§ **Problem to work on**
Beginning with the line of the entries below that holds "You are a GUI" and ending with the line that holds "Given: Go to the 广州 city page", transcribe each line exactly as written. Pictures stay out.

§ **Information**
──────────────────────────────
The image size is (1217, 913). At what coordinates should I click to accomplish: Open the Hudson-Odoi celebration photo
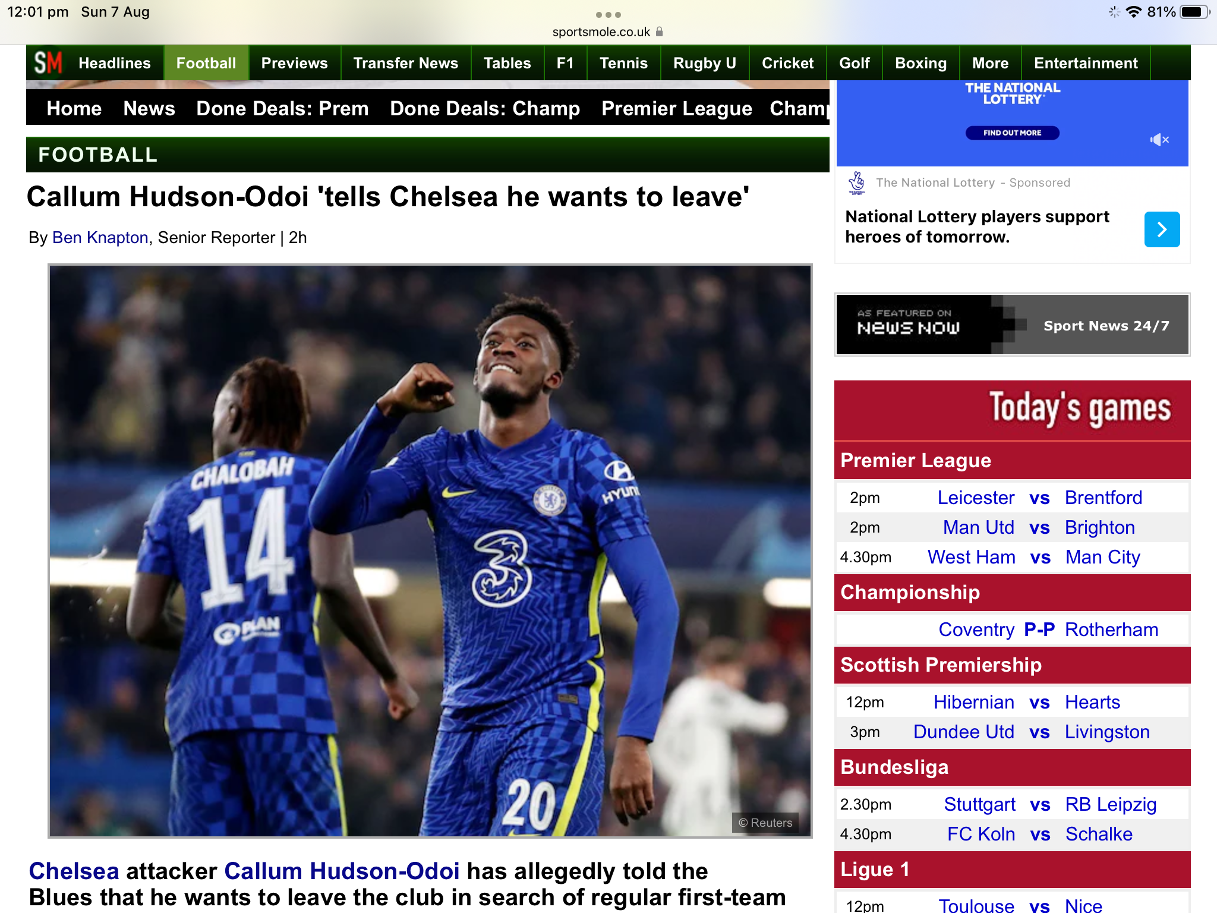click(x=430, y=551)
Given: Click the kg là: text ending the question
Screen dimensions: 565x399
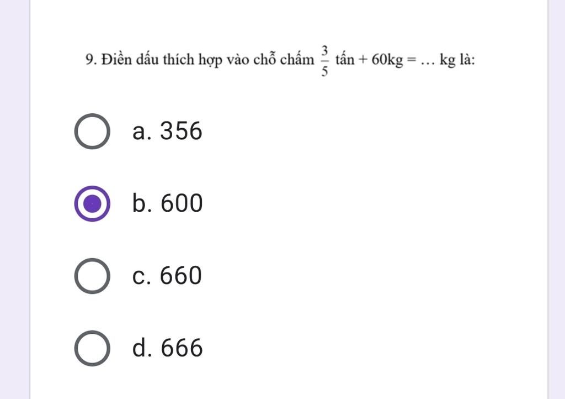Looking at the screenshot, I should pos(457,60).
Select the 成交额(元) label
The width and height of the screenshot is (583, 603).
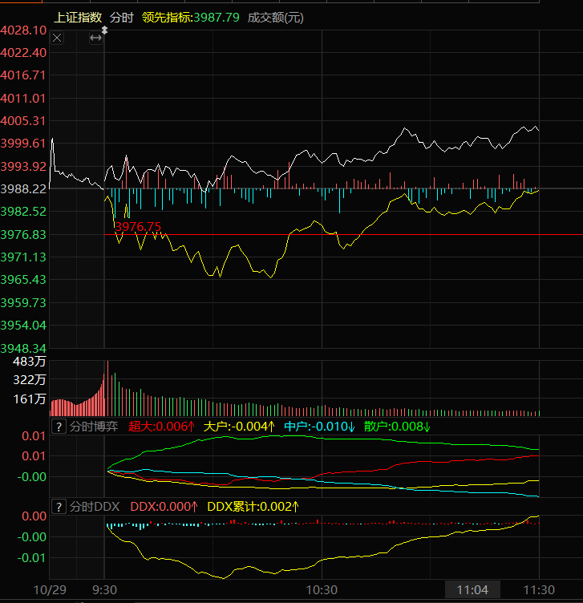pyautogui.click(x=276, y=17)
──────────────────────────────
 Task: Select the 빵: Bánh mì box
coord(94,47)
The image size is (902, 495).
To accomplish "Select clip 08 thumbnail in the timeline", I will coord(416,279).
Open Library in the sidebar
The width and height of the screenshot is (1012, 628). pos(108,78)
──────────────────────────────
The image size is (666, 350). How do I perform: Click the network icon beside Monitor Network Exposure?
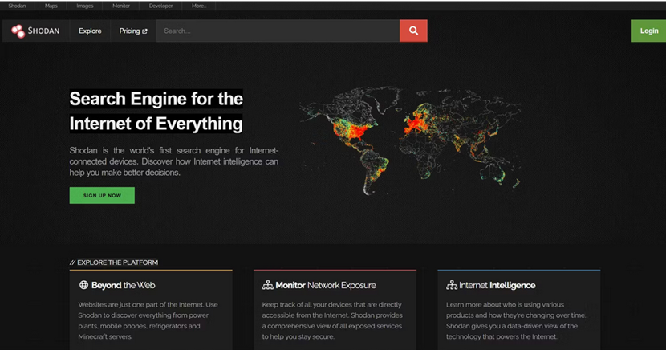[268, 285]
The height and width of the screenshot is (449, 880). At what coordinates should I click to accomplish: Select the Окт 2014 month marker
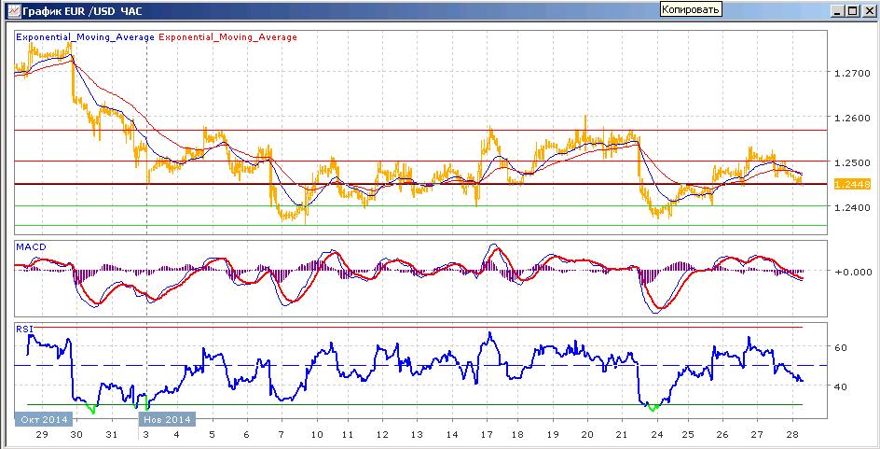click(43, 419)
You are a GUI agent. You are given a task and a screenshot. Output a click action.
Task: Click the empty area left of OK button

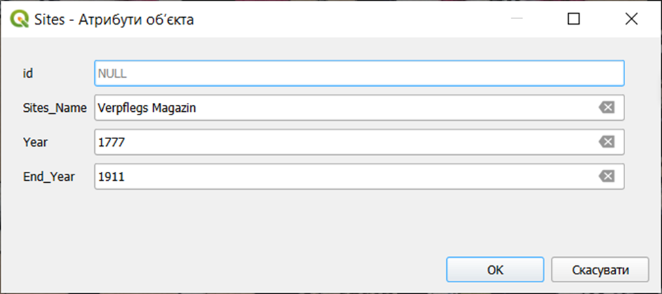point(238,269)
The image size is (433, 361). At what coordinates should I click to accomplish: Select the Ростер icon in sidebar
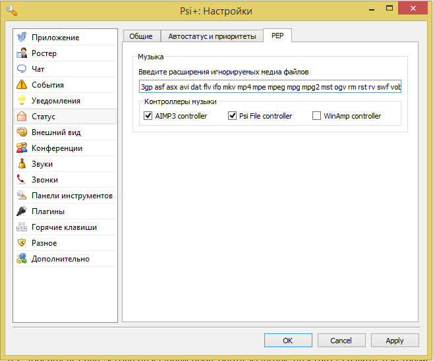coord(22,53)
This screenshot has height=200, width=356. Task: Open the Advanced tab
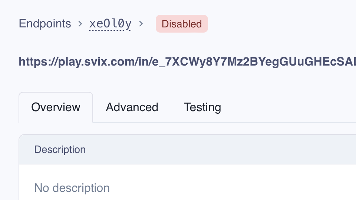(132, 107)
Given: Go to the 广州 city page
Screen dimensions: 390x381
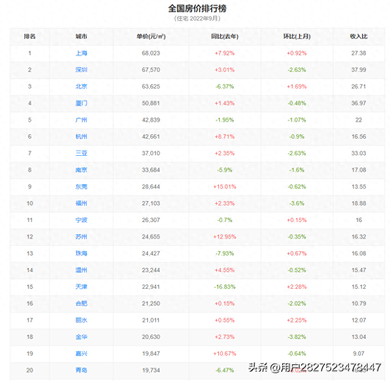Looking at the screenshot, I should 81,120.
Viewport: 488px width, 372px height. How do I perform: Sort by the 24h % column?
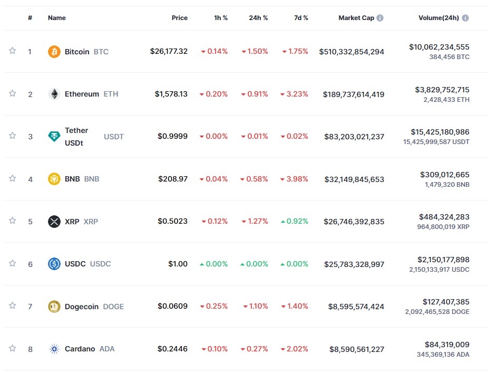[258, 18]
──────────────────────────────
§ **Task output**
You are a GUI agent. You are given a task and a screenshot. Output a click action.
Task: Click the empty area left of OK button

point(238,269)
The image size is (433, 361). At what coordinates should I click to accomplish: Select the Ростер icon in sidebar
coord(22,53)
This screenshot has height=200, width=356. Task: Open the Advanced tab
(132, 107)
Given: Go to the 广州 city page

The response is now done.